Either way though, they both look good, so I don't think you can go wrong.
post #332 of 495
I think this might be my first post, but I've been lurking quite a while (so take my opinions as you like). Of the two choices, I think the top one fits better. Though, I'm wondering if some kind of copper-tinted plastic/glass insert would look better. That or just full on copper inserts with the swirley pattern that match the top.
post #333 of 495
the bottom one looks just like the front panels that cover the heating radiators in my office.
post #334 of 495
What a great room, I vote for either one. They both look good.
post #335 of 495
Thread Starter 
Quote:
Originally Posted by HeyNow^ View Post

the bottom one looks just like the front panels that cover the heating radiators in my office.

LOL , my thoughts exactly. I am leaning towards the top one personally but I am in the process of doing a solid copper one that matches the bar top with the swirls and all. I'll post that picture as well to see what folks think.
post #336 of 495
Thread Starter 
Quote:
Originally Posted by HT1 View Post

What a great room, I vote for either one. They both look good.
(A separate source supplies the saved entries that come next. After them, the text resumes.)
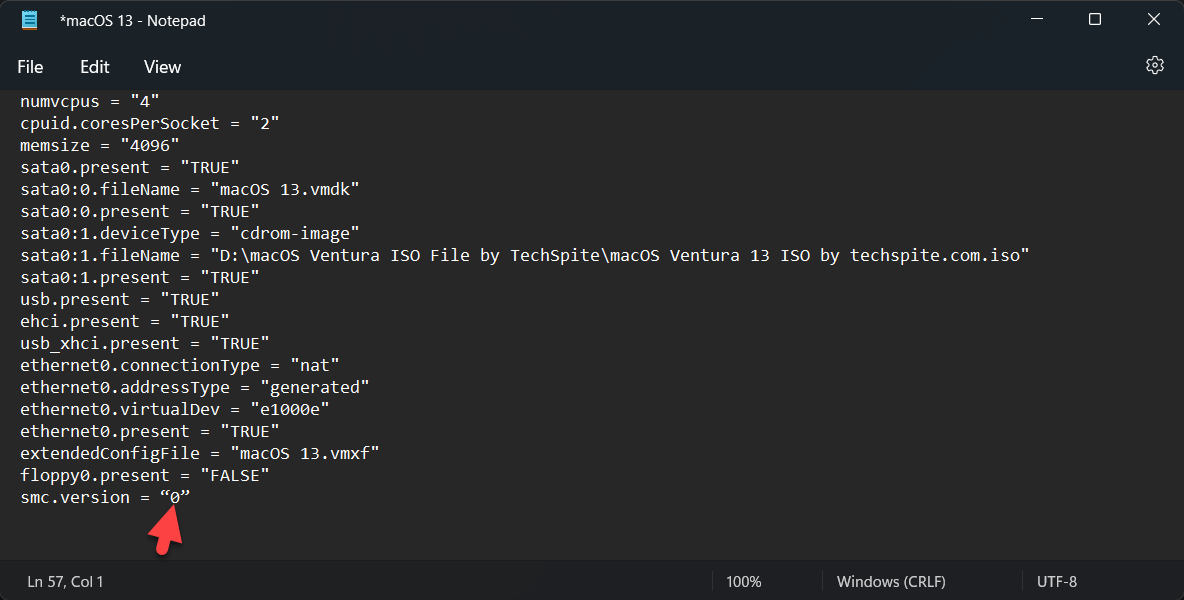The height and width of the screenshot is (600, 1184).
Task: Place cursor in the smc.version line
Action: [x=105, y=497]
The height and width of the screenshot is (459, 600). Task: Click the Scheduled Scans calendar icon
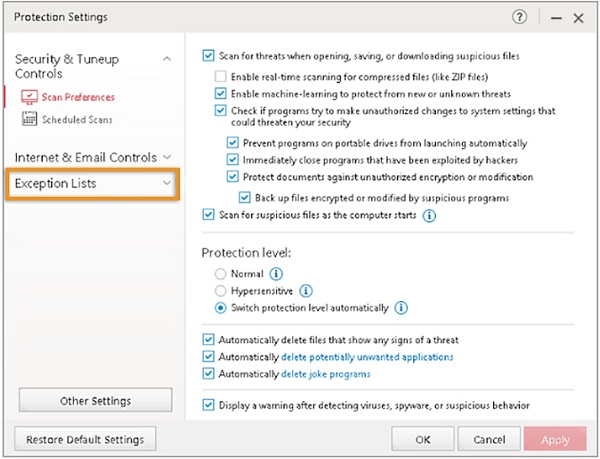pos(29,120)
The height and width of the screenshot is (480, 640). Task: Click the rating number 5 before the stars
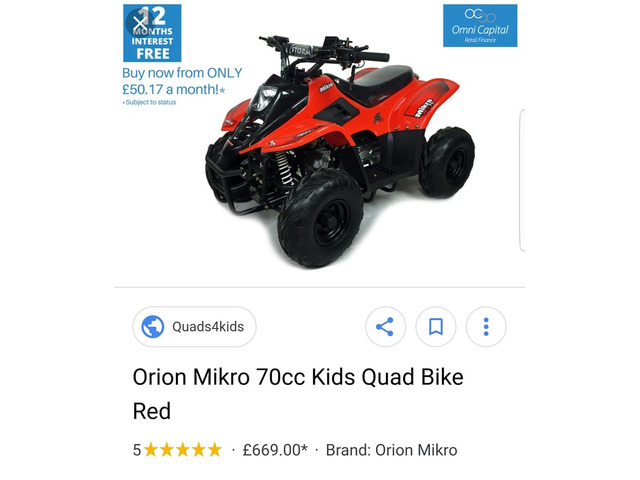[137, 450]

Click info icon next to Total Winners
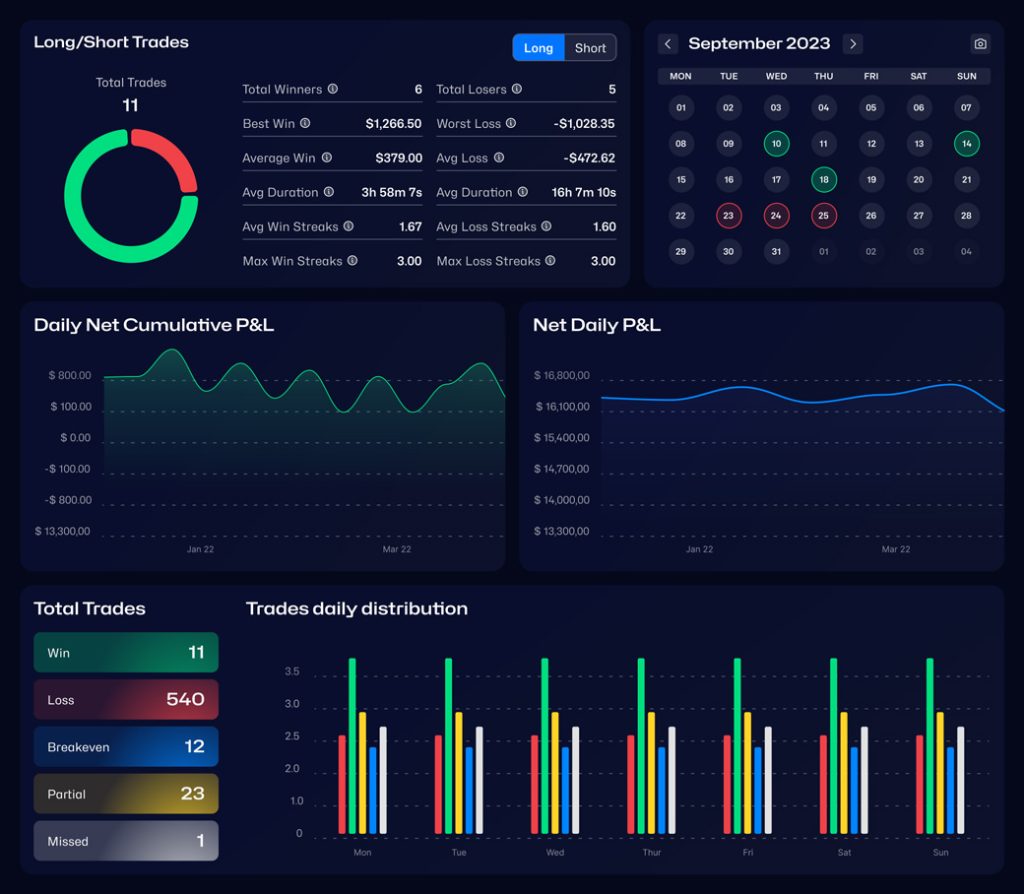click(333, 89)
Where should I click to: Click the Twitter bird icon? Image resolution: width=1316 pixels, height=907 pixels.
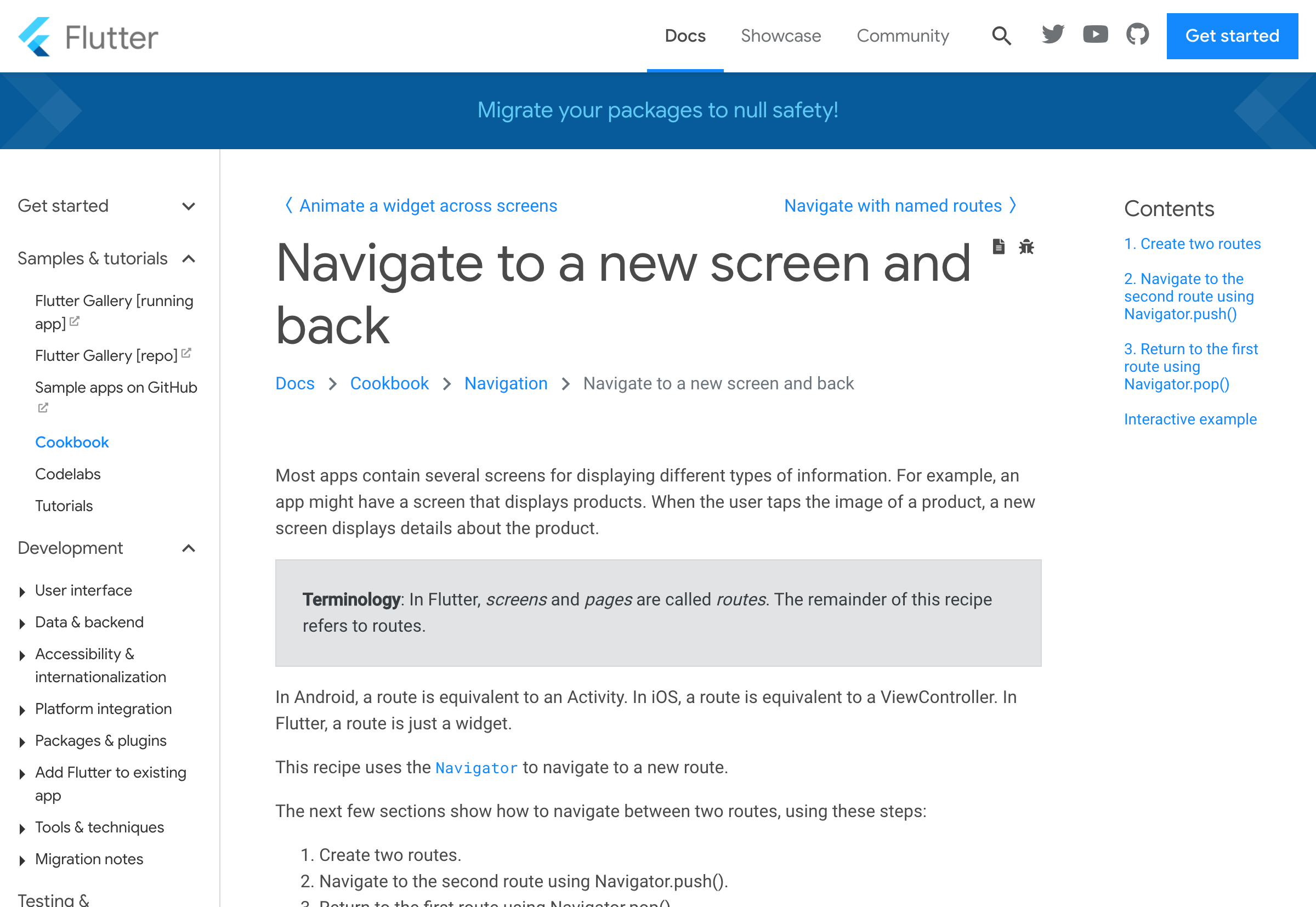tap(1053, 36)
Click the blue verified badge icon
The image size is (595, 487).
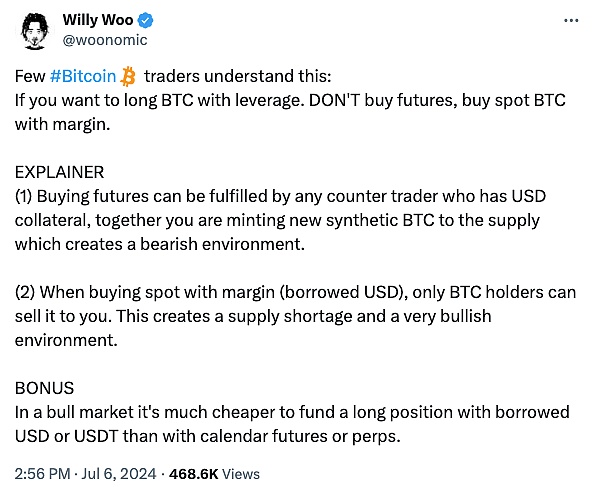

Thanks HT1, Your bar and theater are very nice. Any idea for the bar top yet? I really like your hanging bar lights and wish I would have added those, I was just worried they would be in the way from viewing the screen and T.V. but I may go back and add them.
post #337 of 495
Thread Starter 
Quote:
Originally Posted by SBaeder View Post

I think this might be my first post, but I've been lurking quite a while (so take my opinions as you like). Of the two choices, I think the top one fits better. Though, I'm wondering if some kind of copper-tinted plastic/glass insert would look better. That or just full on copper inserts with the swirley pattern that match the top.

Welcome and post as much as you want. I am working on a insert that is solid copper like the bar top ... pictures to follow once it is done.
post #338 of 495
Man they both look awesome, it's a tough call. However, since the bottom choice seems to have more flat surface area than the top choice will the paint on the bottom screen scratch more easliy?
post #339 of 495
Quote:
Originally Posted by LSWHO View Post

Thanks HT1, Your bar and theater are very nice. Any idea for the bar top yet? I really like your hanging bar lights and wish I would have added those, I was just worried they would be in the way from viewing the screen and T.V. but I may go back and add them.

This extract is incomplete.